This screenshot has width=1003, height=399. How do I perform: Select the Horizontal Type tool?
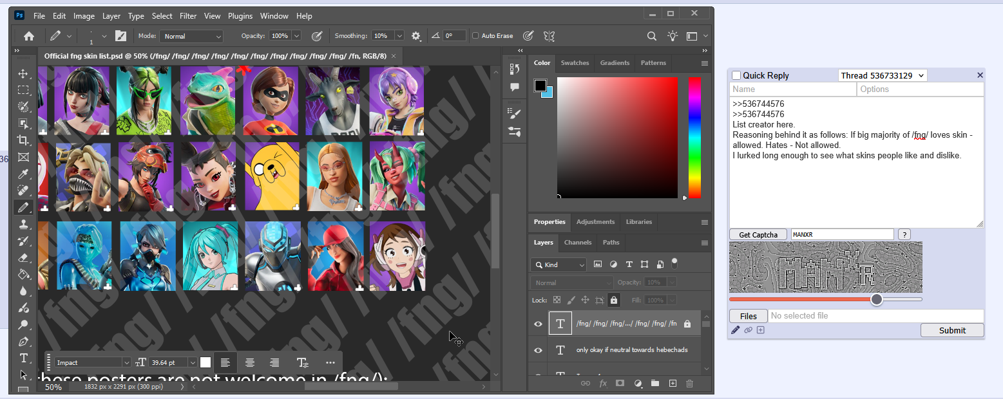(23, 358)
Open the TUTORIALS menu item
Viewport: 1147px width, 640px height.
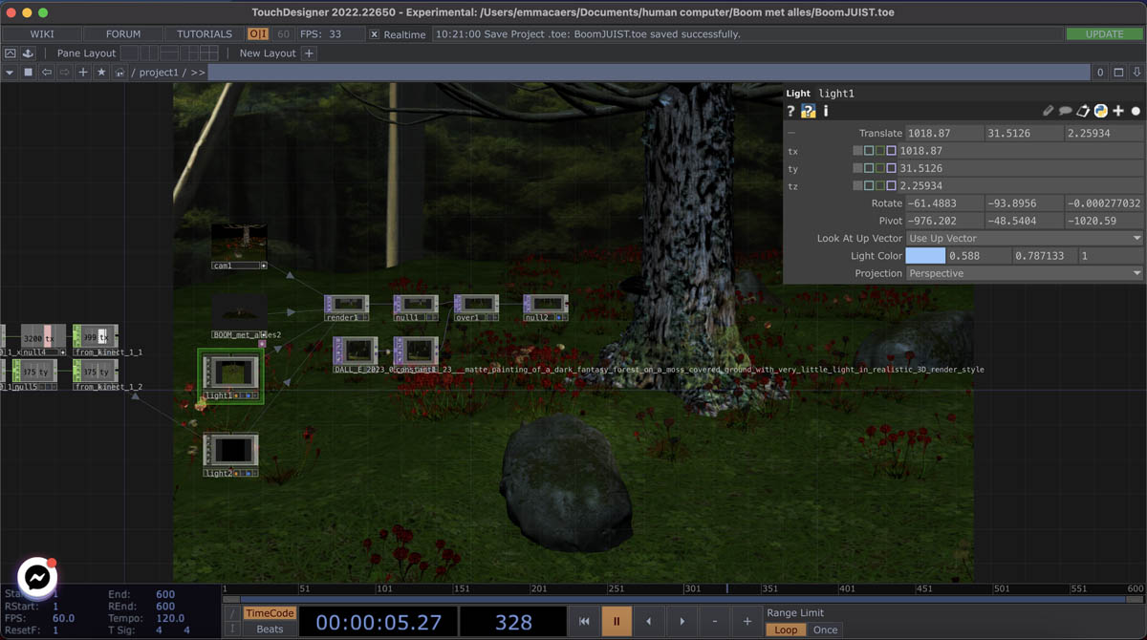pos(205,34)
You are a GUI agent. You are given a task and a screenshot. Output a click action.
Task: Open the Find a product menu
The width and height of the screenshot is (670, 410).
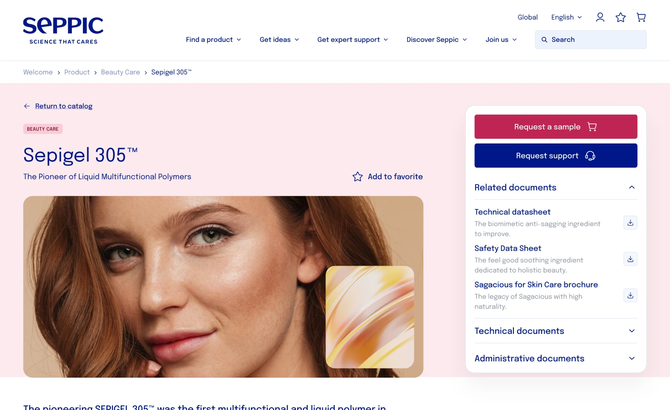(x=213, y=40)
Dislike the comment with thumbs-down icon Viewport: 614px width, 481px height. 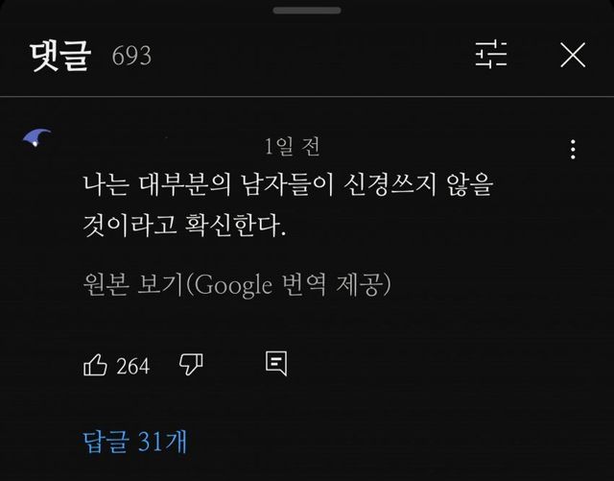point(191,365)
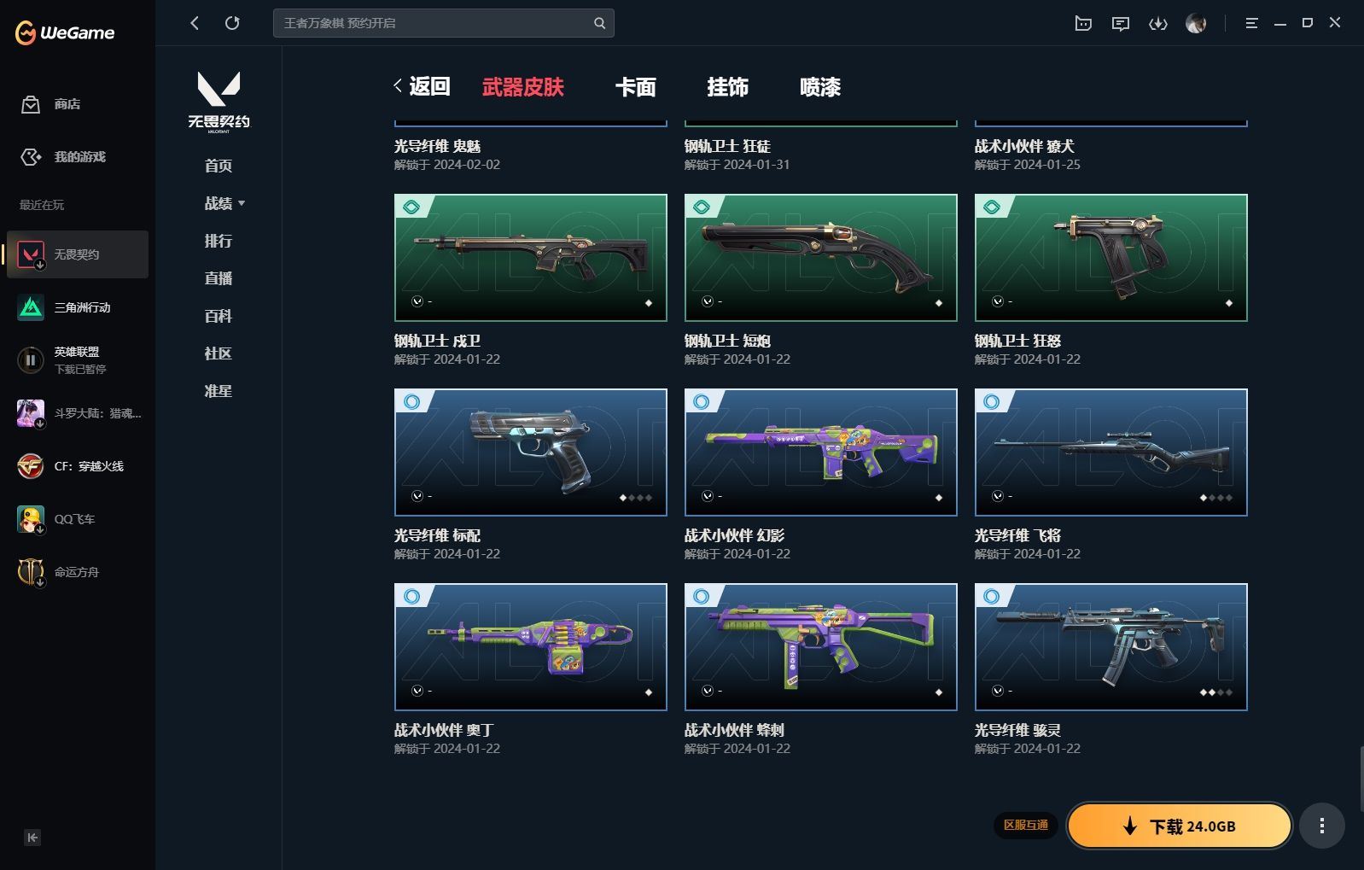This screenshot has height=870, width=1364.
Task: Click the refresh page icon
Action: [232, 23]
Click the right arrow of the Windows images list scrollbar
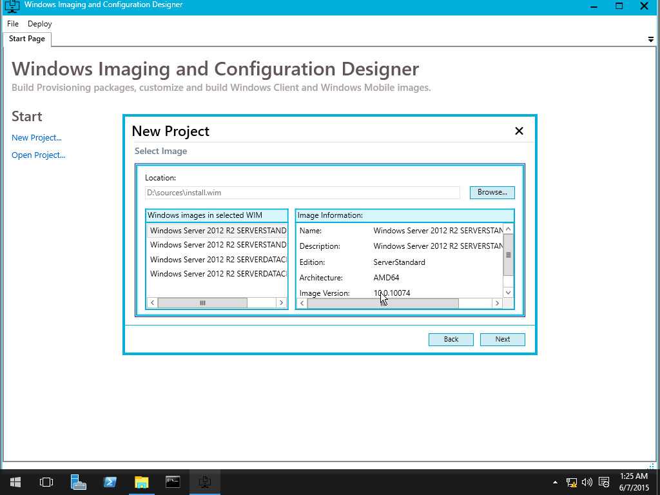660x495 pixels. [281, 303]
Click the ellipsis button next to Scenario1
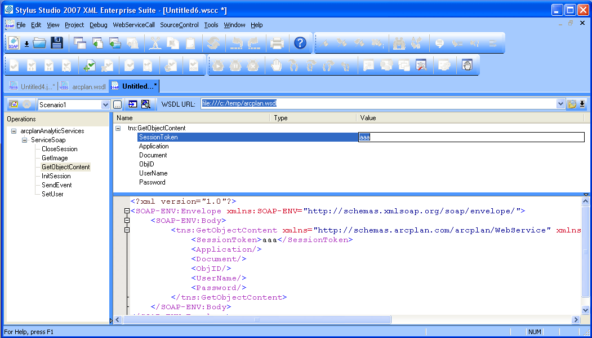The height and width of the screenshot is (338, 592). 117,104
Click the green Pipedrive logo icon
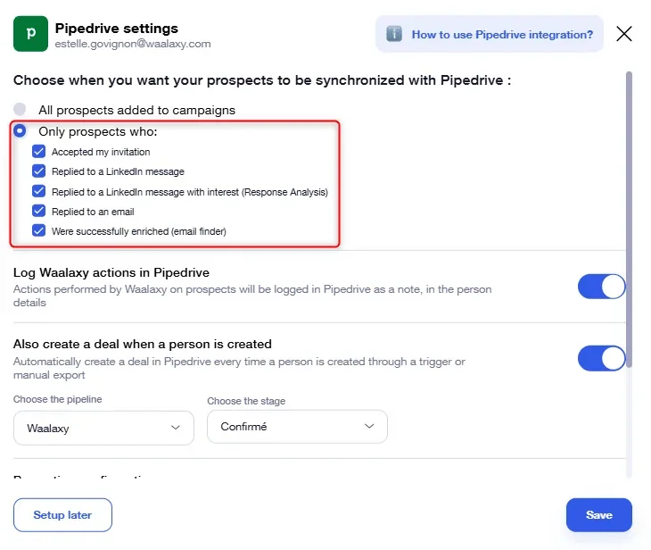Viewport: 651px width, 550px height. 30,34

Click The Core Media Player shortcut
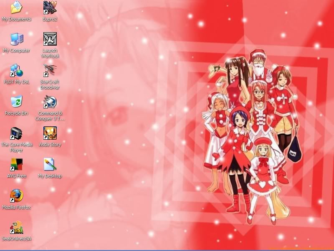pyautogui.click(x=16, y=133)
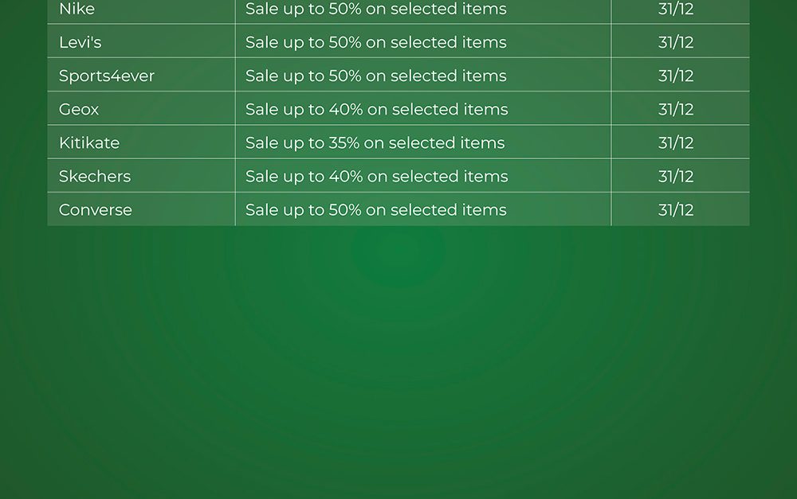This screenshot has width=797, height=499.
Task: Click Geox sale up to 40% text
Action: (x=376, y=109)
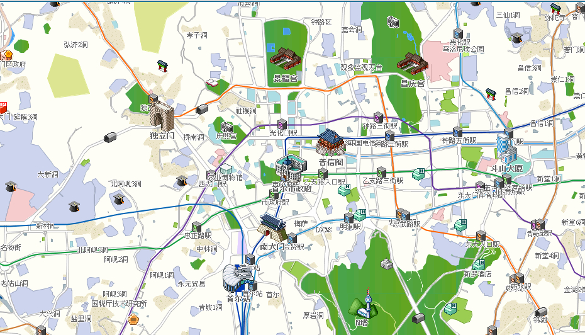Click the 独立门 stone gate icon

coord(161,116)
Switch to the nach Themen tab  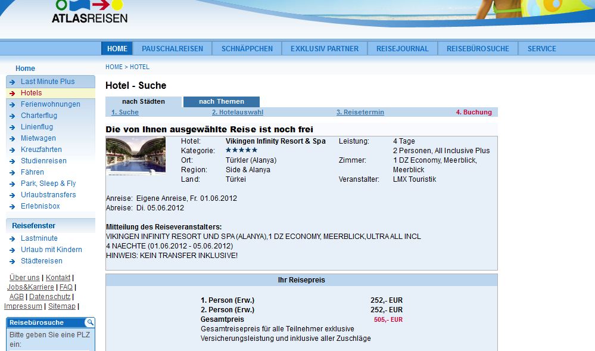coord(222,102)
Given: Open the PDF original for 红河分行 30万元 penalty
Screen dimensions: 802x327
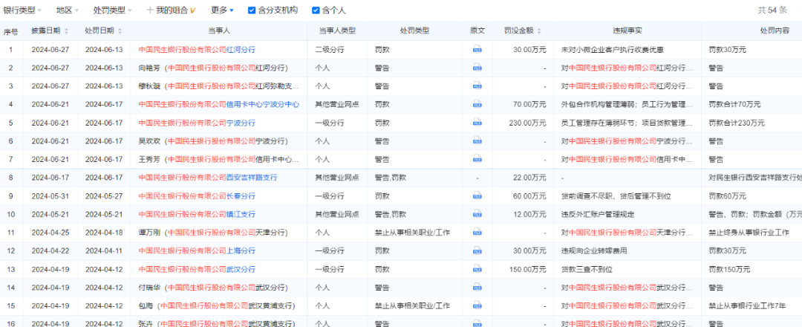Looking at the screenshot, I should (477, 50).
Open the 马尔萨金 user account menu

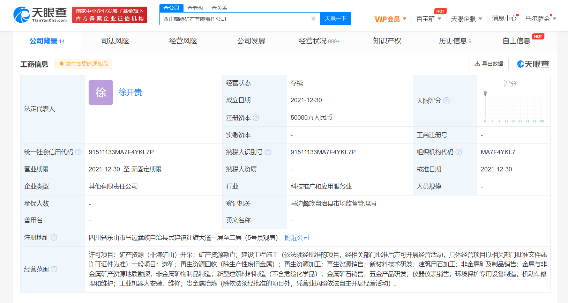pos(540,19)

___

TASK TO COMPLETE: Nothing but the lines from the one containing "Screen dimensions: 802x327" through the final line of the entries above should be given again, each exactly as written; omit the pictures.

EXERCISE RESULT:
Screen dimensions: 802x327
Looking at the screenshot, I should (477, 50).
Open the 马尔萨金 user account menu

pos(540,19)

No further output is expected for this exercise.